# Task item
Word for word, return the lines from the start of the entries below through the line that has "Einloggen, um private".

=== Section Start ===

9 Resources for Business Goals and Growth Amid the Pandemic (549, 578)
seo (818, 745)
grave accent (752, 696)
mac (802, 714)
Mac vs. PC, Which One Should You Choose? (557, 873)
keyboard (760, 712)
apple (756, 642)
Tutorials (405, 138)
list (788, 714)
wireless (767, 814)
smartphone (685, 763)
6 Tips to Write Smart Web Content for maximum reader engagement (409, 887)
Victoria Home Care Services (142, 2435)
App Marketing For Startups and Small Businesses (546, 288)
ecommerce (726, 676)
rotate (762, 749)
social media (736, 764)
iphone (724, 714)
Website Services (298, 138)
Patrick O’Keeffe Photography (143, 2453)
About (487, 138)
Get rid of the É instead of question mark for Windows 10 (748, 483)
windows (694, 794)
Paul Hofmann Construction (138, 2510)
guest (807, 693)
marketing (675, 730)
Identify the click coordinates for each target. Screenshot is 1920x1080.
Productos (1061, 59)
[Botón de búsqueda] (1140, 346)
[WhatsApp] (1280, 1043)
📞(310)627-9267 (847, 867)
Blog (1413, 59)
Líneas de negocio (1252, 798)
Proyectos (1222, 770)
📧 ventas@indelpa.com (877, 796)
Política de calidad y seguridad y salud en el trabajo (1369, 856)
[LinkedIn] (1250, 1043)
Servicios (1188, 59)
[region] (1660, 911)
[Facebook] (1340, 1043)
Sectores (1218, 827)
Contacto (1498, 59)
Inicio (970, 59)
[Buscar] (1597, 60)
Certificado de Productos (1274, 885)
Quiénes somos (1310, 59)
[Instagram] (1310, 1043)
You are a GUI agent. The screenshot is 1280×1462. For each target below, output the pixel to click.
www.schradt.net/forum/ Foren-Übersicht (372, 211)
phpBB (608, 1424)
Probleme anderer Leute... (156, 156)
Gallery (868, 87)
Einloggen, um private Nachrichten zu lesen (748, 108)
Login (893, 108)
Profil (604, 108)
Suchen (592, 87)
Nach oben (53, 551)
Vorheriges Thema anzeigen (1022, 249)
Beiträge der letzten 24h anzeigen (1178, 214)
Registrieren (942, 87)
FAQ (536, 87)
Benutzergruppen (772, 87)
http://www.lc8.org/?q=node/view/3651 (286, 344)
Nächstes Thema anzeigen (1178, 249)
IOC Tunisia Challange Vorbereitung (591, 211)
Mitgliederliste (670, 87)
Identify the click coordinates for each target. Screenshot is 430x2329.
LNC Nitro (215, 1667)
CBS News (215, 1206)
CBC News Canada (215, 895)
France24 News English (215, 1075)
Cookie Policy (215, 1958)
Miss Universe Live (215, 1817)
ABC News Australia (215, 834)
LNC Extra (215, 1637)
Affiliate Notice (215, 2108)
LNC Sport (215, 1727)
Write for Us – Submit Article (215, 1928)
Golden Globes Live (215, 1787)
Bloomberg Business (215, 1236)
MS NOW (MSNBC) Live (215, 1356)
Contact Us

=== Section End ===

# Solution below
9 Resources for Business Goals and Growth Amid the Pandemic (549, 578)
seo (818, 745)
grave accent (752, 696)
mac (802, 714)
Mac vs. PC, Which One Should You Choose? (557, 873)
keyboard (760, 712)
apple (756, 642)
Tutorials (405, 138)
list (788, 714)
wireless (767, 814)
smartphone (685, 763)
6 Tips to Write Smart Web Content for maximum reader engagement (409, 887)
Victoria Home Care Services (142, 2435)
App Marketing For Startups and Small Businesses (546, 288)
ecommerce (726, 676)
rotate (762, 749)
social media (736, 764)
iphone (724, 714)
Website Services (298, 138)
Patrick O’Keeffe Photography (143, 2453)
About (487, 138)
Get rid of the É instead of question mark for Windows 10 (748, 483)
windows (694, 794)
Paul Hofmann Construction (138, 2510)
guest (807, 693)
marketing (675, 730)
Identify the click coordinates for each target. Screenshot is 1920x1080.
Productos (1061, 59)
[Botón de búsqueda] (1140, 346)
[WhatsApp] (1280, 1043)
📞(310)627-9267 (847, 867)
Blog (1413, 59)
Líneas de negocio (1252, 798)
Proyectos (1222, 770)
📧 ventas@indelpa.com (877, 796)
Política de calidad y seguridad y salud en el trabajo (1369, 856)
[LinkedIn] (1250, 1043)
Servicios (1188, 59)
[region] (1660, 911)
[Facebook] (1340, 1043)
Sectores (1218, 827)
Contacto (1498, 59)
Inicio (970, 59)
[Buscar] (1597, 60)
Certificado de Productos (1274, 885)
Quiénes somos (1310, 59)
[Instagram] (1310, 1043)
You are a GUI agent. The screenshot is 1280×1462. For each target below, output the pixel to click.
www.schradt.net/forum/ Foren-Übersicht (372, 211)
phpBB (608, 1424)
Probleme anderer Leute... (156, 156)
Gallery (868, 87)
Einloggen, um private Nachrichten zu lesen (748, 108)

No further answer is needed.